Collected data
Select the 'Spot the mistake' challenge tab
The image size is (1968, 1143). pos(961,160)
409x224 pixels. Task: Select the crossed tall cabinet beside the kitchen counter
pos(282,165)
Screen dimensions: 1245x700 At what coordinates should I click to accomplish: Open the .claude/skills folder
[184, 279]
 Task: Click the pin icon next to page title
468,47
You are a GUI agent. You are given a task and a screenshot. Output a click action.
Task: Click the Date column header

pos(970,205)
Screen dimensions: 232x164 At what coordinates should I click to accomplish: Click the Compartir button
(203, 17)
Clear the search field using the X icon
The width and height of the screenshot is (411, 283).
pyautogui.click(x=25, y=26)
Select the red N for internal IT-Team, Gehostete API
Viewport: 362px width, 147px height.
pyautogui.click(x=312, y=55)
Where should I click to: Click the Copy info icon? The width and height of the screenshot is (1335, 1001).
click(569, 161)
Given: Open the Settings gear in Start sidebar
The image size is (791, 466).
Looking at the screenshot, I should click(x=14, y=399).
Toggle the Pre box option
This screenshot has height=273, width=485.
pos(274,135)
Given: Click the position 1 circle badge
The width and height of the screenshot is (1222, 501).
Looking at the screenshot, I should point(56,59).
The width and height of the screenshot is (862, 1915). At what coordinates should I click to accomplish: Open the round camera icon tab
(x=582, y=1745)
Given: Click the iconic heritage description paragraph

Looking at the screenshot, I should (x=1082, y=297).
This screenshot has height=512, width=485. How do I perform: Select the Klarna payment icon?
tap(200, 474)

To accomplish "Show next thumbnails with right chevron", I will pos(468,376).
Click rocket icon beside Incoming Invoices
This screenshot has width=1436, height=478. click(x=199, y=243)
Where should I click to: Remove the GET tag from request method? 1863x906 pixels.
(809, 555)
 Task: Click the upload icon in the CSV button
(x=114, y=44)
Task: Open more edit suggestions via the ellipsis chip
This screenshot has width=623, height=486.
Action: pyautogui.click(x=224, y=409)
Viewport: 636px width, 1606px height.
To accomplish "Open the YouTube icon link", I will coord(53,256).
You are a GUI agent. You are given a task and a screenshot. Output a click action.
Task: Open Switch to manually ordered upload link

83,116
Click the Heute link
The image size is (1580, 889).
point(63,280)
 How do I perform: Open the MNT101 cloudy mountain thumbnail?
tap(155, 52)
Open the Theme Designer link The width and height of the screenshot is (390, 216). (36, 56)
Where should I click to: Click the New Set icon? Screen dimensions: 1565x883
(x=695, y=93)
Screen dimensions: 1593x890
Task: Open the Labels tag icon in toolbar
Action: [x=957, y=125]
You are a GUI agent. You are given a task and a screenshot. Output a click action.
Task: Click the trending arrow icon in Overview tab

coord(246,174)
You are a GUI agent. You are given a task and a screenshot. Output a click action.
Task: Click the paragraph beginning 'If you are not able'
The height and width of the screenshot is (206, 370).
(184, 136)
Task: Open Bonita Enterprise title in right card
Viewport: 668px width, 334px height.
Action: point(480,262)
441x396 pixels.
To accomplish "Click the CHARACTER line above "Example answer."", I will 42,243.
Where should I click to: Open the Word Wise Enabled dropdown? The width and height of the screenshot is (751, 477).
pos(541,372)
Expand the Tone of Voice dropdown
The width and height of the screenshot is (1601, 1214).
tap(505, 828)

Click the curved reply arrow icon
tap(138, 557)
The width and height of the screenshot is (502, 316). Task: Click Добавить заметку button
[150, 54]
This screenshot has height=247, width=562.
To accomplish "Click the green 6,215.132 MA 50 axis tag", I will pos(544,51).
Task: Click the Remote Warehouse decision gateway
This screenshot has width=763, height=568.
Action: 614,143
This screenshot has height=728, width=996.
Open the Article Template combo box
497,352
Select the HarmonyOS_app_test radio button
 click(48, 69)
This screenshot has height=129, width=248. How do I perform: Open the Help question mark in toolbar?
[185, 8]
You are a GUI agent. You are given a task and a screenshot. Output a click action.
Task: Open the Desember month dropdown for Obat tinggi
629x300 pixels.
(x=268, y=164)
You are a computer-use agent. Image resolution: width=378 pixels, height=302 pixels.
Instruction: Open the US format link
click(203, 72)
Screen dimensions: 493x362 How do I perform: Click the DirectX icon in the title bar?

- _Job_: Copy out the data lines word for word, beginning at the line that contains "Click rocket icon beside Incoming Invoices" and ending after the line that contains "coord(246,174)".

- _Result for this task_:
Click rocket icon beside Incoming Invoices
This screenshot has width=1436, height=478. click(x=199, y=243)
Where should I click to: Remove the GET tag from request method? 1863x906 pixels.
(809, 555)
 Task: Click the upload icon in the CSV button
(x=114, y=44)
Task: Open more edit suggestions via the ellipsis chip
This screenshot has width=623, height=486.
Action: pyautogui.click(x=224, y=409)
Viewport: 636px width, 1606px height.
To accomplish "Open the YouTube icon link", I will coord(53,256).
You are a GUI agent. You are given a task and a screenshot. Output a click action.
Task: Open Switch to manually ordered upload link

83,116
Click the Heute link
The image size is (1580, 889).
point(63,280)
 How do I perform: Open the MNT101 cloudy mountain thumbnail?
tap(155, 52)
Open the Theme Designer link The width and height of the screenshot is (390, 216). (36, 56)
Where should I click to: Click the New Set icon? Screen dimensions: 1565x883
(x=695, y=93)
Screen dimensions: 1593x890
Task: Open the Labels tag icon in toolbar
Action: [x=957, y=125]
You are a GUI agent. You are given a task and a screenshot. Output a click action.
Task: Click the trending arrow icon in Overview tab

coord(246,174)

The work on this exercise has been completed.